* BEGIN *

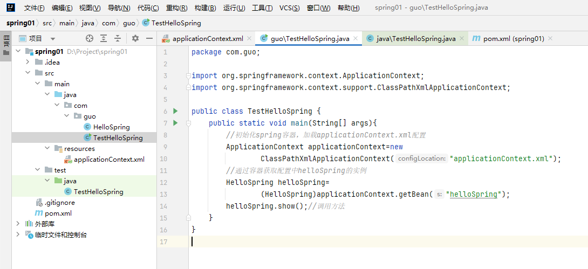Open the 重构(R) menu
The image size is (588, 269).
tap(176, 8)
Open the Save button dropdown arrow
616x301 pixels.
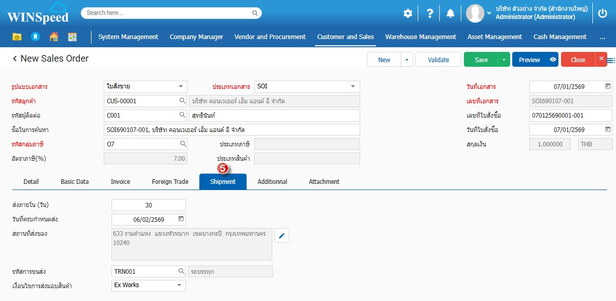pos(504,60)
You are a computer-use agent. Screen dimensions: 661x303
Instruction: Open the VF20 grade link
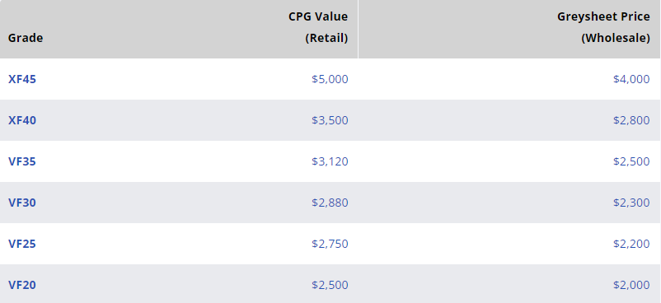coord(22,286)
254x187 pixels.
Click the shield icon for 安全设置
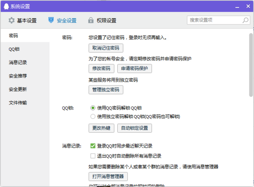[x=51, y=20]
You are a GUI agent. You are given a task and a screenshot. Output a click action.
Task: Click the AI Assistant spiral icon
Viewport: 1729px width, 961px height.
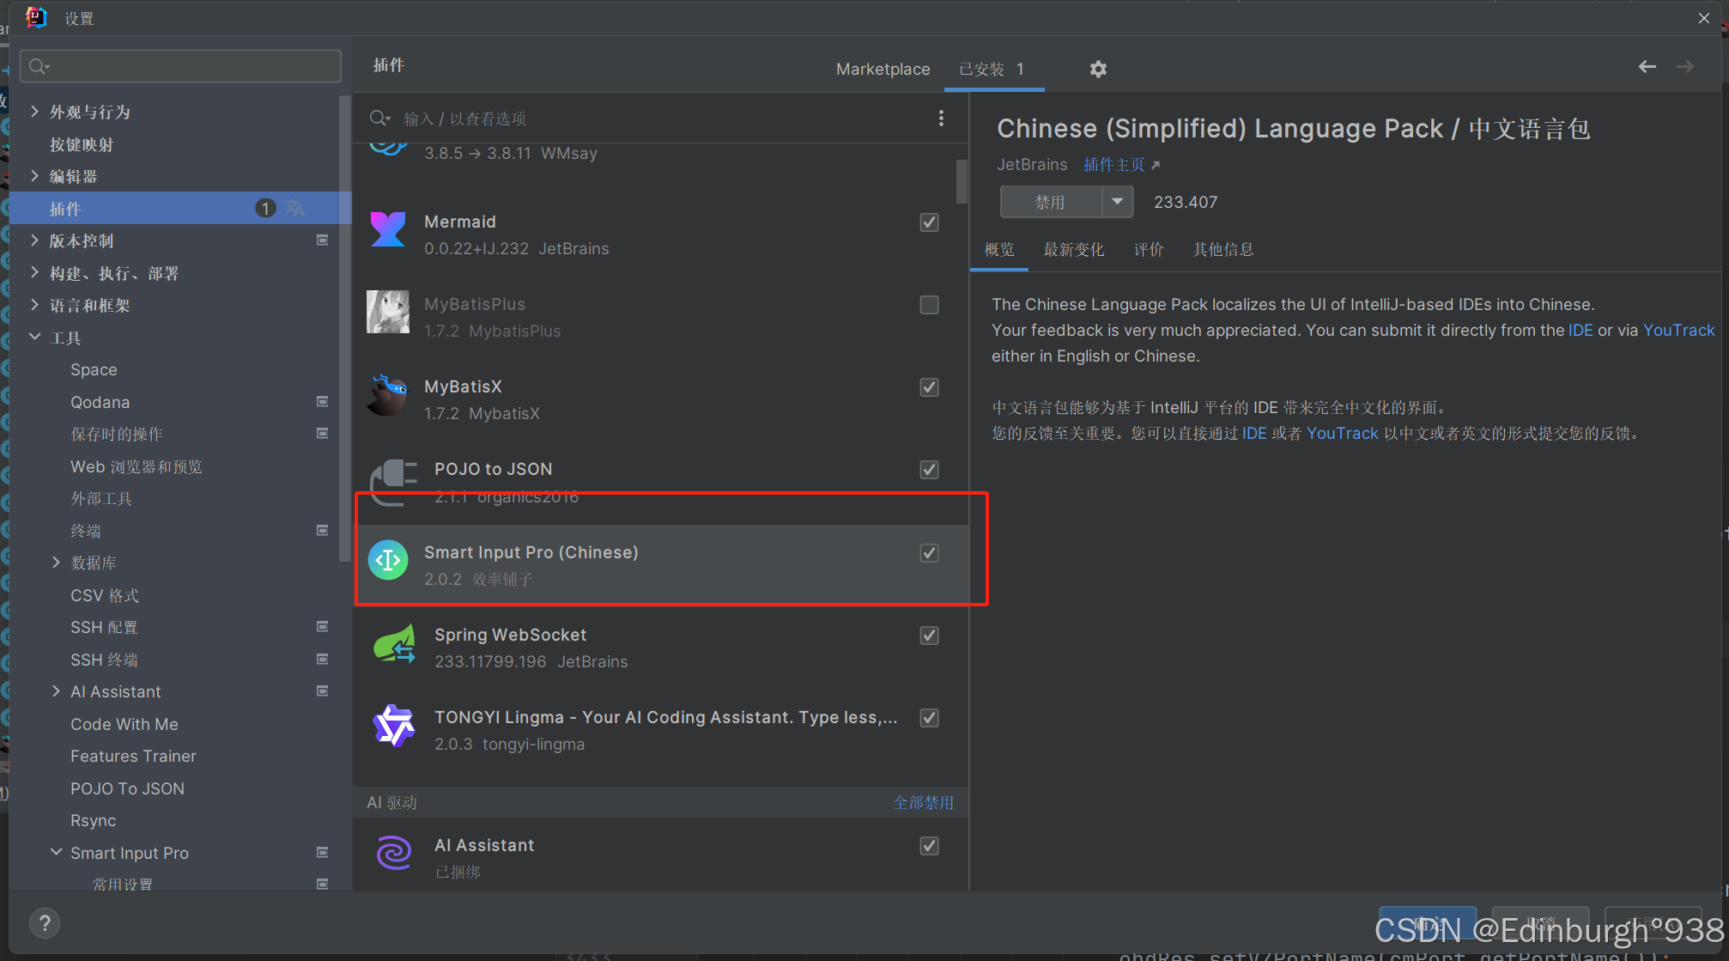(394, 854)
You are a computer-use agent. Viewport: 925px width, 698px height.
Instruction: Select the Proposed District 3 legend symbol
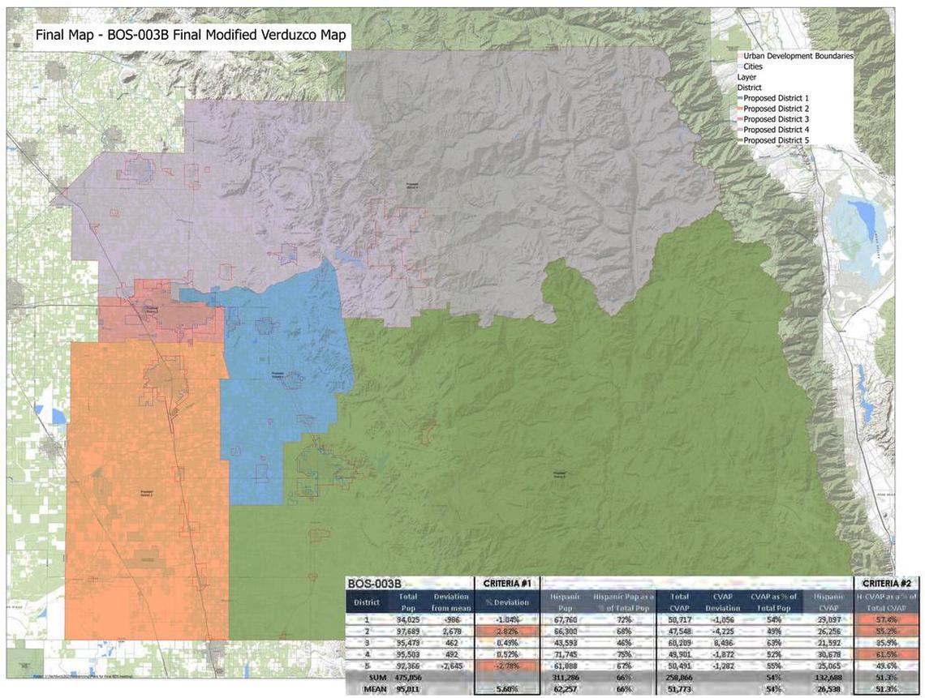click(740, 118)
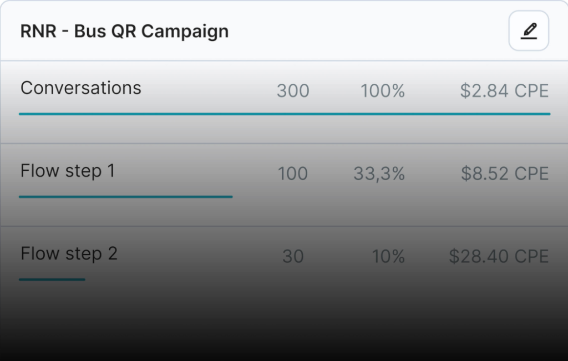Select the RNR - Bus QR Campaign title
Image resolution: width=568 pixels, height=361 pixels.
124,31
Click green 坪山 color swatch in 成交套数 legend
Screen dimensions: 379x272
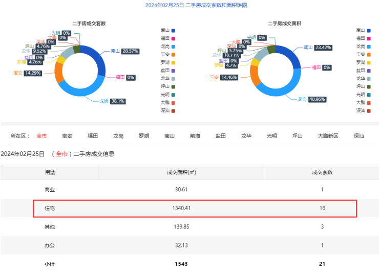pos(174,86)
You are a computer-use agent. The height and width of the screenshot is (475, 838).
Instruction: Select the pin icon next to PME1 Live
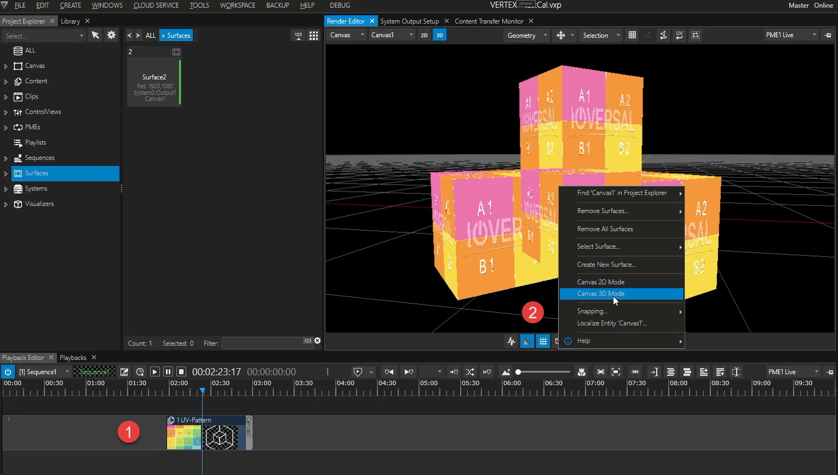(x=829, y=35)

* END *
* BEGIN *

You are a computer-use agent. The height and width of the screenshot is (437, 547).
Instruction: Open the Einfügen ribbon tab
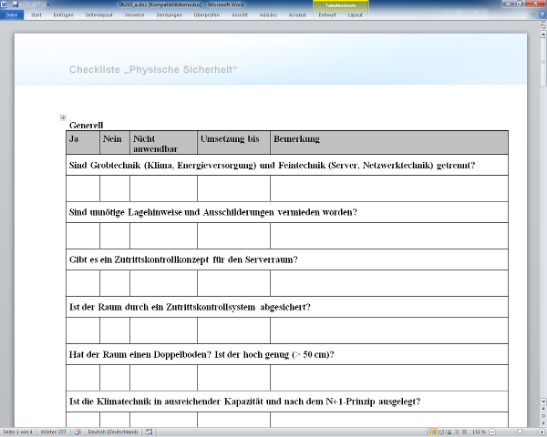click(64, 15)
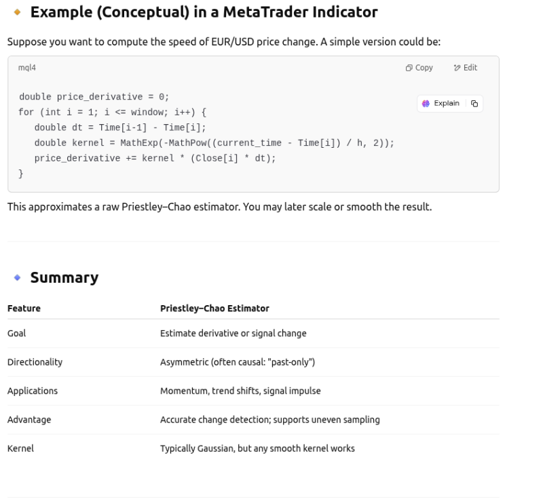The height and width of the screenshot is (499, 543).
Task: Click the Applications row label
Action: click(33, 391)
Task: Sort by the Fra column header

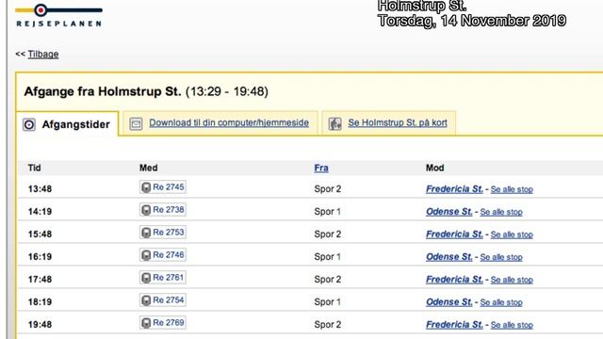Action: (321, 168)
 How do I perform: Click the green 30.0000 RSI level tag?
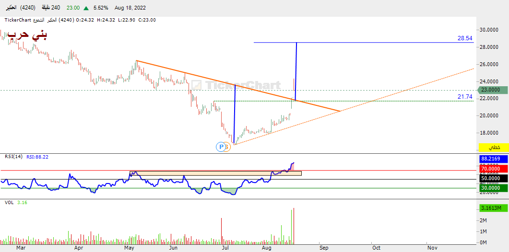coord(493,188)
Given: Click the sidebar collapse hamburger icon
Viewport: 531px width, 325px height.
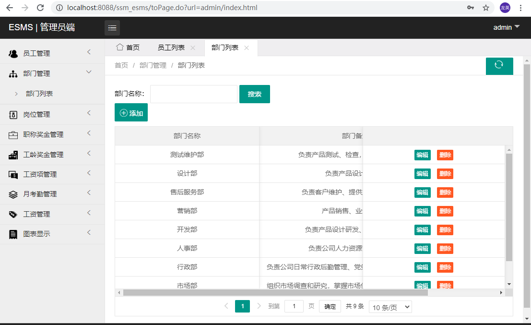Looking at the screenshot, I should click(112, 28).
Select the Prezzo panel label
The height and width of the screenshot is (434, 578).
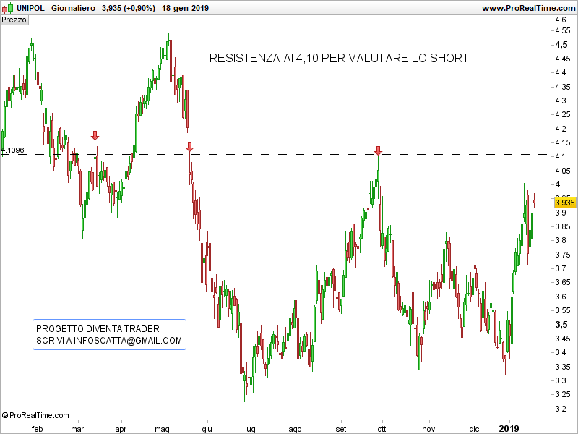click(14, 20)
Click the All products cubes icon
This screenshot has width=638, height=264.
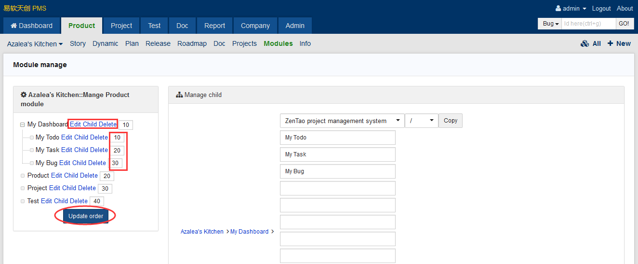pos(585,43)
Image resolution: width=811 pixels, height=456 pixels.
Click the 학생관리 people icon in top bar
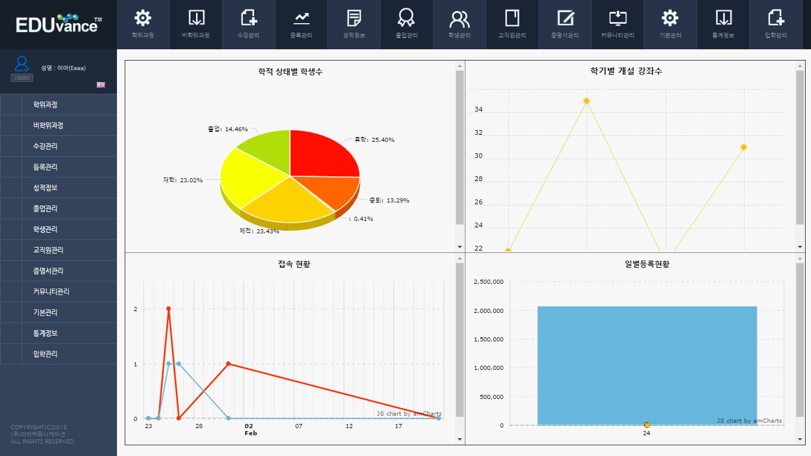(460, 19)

* END *

#### Problem to solve
Copy word for word the lines from the one with "is (437, 547)." up to and including the one with "Looking at the". Leave the pictures out.

#### Task answer
You are a computer-use agent. The height and width of the screenshot is (437, 547).
Instruction: Open the Einfügen ribbon tab
click(64, 15)
The height and width of the screenshot is (499, 543).
Task: Click the Applications row label
Action: click(33, 391)
Task: Sort by the Fra column header

Action: (321, 168)
 How do I perform: Click the green 30.0000 RSI level tag?
coord(493,188)
Given: Click the sidebar collapse hamburger icon
Viewport: 531px width, 325px height.
Looking at the screenshot, I should click(112, 28).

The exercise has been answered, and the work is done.